=== Excerpt provided ===
The fog also had a swamp scent in it to make you feel like your in a swamp.
Also had the floors lined with mulch. LOTS of mulch.


----------



## Epicenter Jon

Animatronic snake. Right behind the snake was an actor in a ghillie suit that matched the walls perfectly. NOONE knew he was there till it was too late. Thats when you already cursed.


----------



## Epicenter Jon

The skull walls protruding in taking up your space and vines hitting you in the face


----------



## Epicenter Jon

Vines on the walls (set lighting was different so they looked better), and brush camoflaged the drop panel


----------



## Epicenter Jon

Round the corner and your greeted by the drop down vine creature and his habitat


----------



## Epicenter Jon

Another snake that swings around the corner


----------



## Epicenter Jon

Leaving that area you find an overgrown cave entrance










With a spider that jumps out and at you. 
Shot from the side just past him


----------



## Epicenter Jon

Fear Flap that lead into the dark hallways.
Only light in here were the shocks you got from the 4 shock mats that lined the walls.
Then at the end we had cracklers over head


















Even though I put EXIT on the door, people still tried to walk straight. Never failed.
But that wasn't actually the EXIT


----------



## Epicenter Jon

It led into the Baked Potato Room.
It was lined on all 4 walls, ceiling and the floors with reflective insulation sheeting and triggered two 800w strobe lights.
People actually got lost in an 8x8 room on several occasions.










Here is the door. You have to push it.


----------



## Uruk-Hai

WOW!!! Seriously cool! Like others have said it's better than many a "pro" haunt. Great job!


----------



## Epicenter Jon

Once out, and blinded I might add, your dropped into a cornfield.

Before the corn.....










After the corn.....


----------



## Epicenter Jon




----------



## Epicenter Jon

Then I built a cabins front porch that many Polk County folk would have been envy of.
Joe aged it.


----------



## Epicenter Jon

The pooch


----------



## Epicenter Jon

Inside the zombie hunters cabin


----------



## Epicenter Jon

Exit the cabin into a clausterphobia tunnel.
=== Data supplied ===
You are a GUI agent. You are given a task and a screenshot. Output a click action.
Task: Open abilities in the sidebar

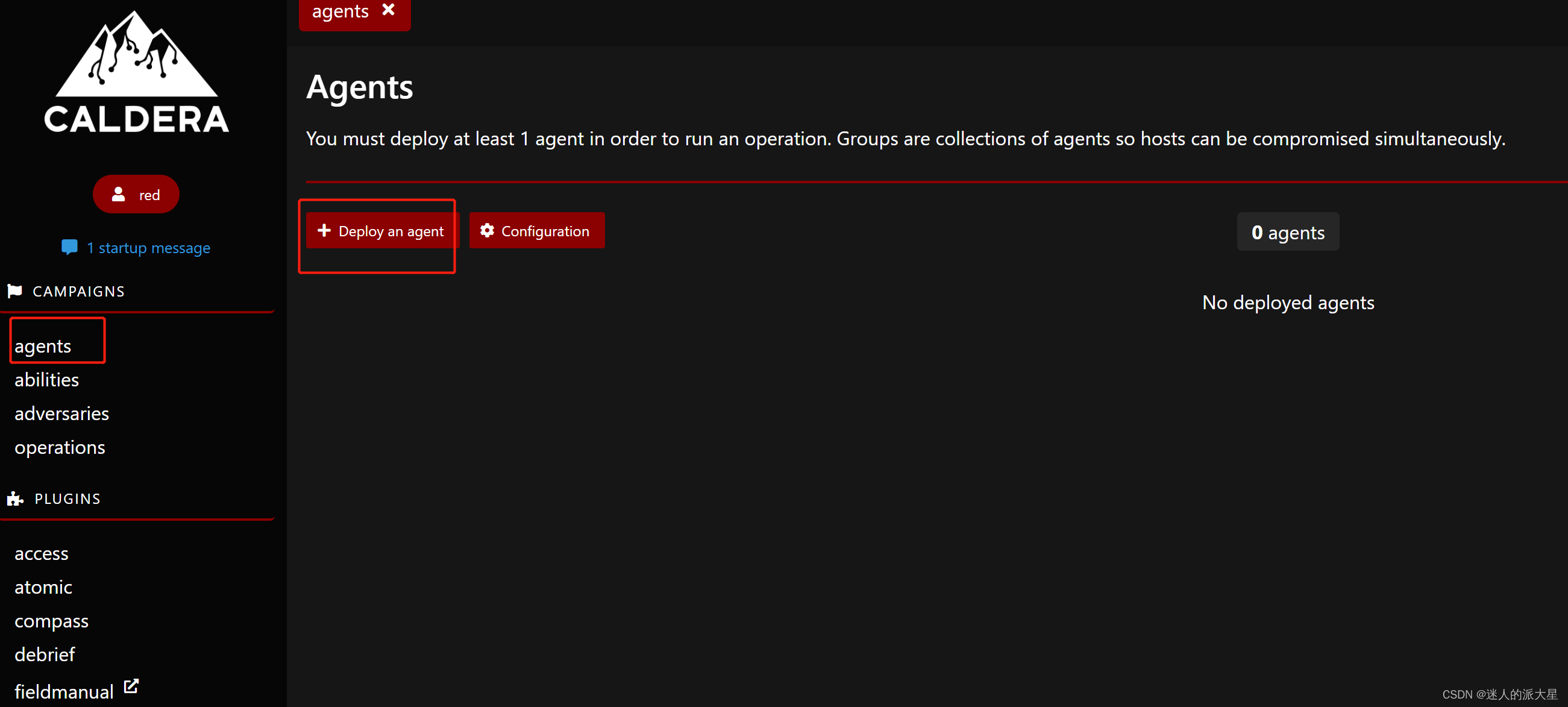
===
=== Data supplied ===
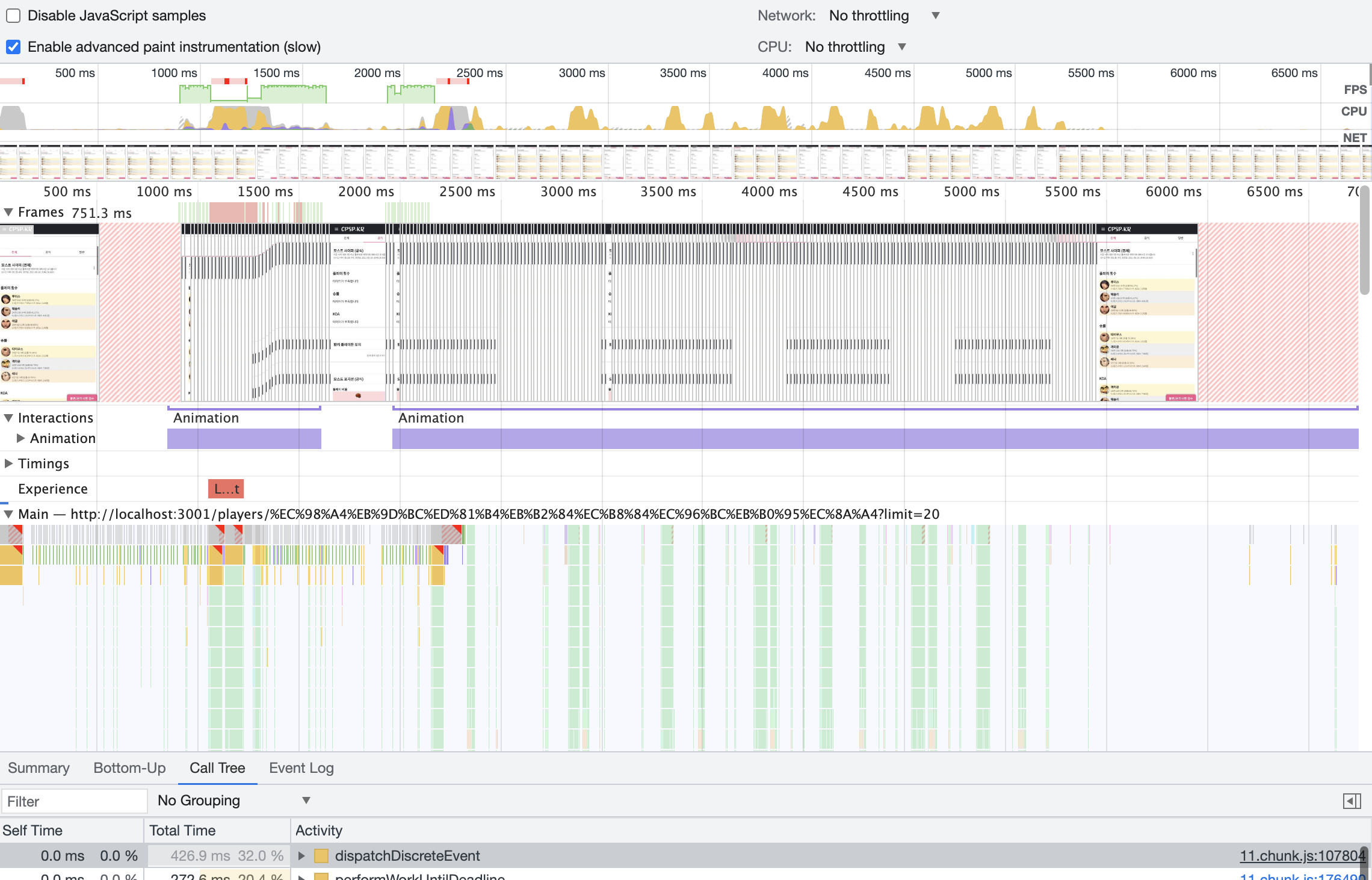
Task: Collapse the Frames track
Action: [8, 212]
===
- Complete the following -
1) In the haunted house thread, what were the walls, ceiling and floors of the Baked Potato Room lined with?
2) Say whether each statement agrees with the haunted house thread, and quote the words that decide it: (a) The floors were covered in mulch. (b) The door marked EXIT was the real way out. (c) The Baked Potato Room used three strobe lights.

- Complete answers -
1) Reflective insulation sheeting.

2)
(a) Yes: "Also had the floors lined with mulch."
(b) No: "But that wasn't actually the EXIT"
(c) No: "triggered two 800w strobe lights."